I turned to her. “Ma’am, you pay no mind to such talk. You just set down yonder and I’ll see you have something warm to eat an’ drink.”
That blond man wasn’t fixed to like me very much. “Stranger,” he said, “you’d better back off an’ take another look. This here ain’t your town. If I was you I’d straddle whatever I rode in here and git off down the road before I lose patience.”
Now we Clinch Mountain Sacketts ain’t noted for gentle ways. The way I figure it is if a man is big enough to open his mouth he’s big enough to take the consequences, and I was getting tired of talk.
Stepping over to an empty table I drawed back a chair. “Ma’am, you just set here.” I walked over to the bar, and, turning to the man behind it, I said, “Fix the lady a bowl of hot soup and some coffee.”
“Mister,” he rested both hands on the bar, his expression as unpleasant as that other gent’s, “I wouldn’t fix that - “
A man can lose patience. I reached across that bar and grabbed myself a handful of shirt and jerked that bartender hall over his bar.
The grip I’d taken was well up at his throat and I held him there and shook him real good a time or two and when his face started to turn blue, I slammed him back so’s he hit that back bar like he’d been throwed by a bronco. He slammed into it and a couple of bottles toppled off and busted. “Fix that soup,” I said matter-of-factly, “and be careful what tone you use around a lady.” That Len Spivey, he just stood there, kind of surprised, I take it. I’d been keeping him in mind, and the others, too. Nothing in my life had left me trusting of folks.

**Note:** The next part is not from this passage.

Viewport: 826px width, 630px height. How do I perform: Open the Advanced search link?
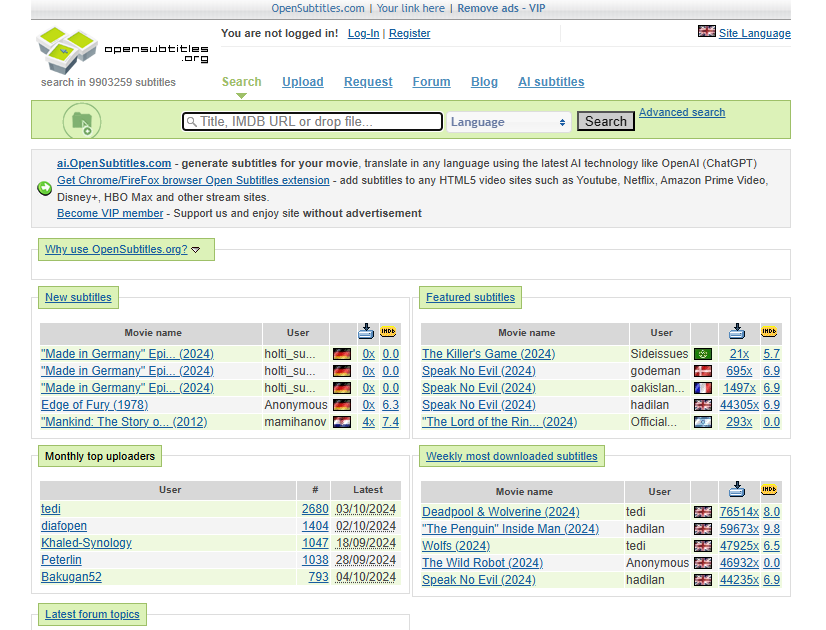[x=682, y=112]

“I don’t think you understand,” the blond man said, “I’m Len Spivey!”
Seems like every cow town has some two-by-twice would-be bad man.
“You forget about it, son,” I said, “and I’ll promise not to tell nobody!”
Well, he didn’t know what to do. He dearly wanted to stretch my hide but suddenly he wasn’t so awful sure. It’s easy to strut around playing the bad man with local folks when you know just what you can do and what they can do. But when a stranger comes into town it begins to shade off into another pattern.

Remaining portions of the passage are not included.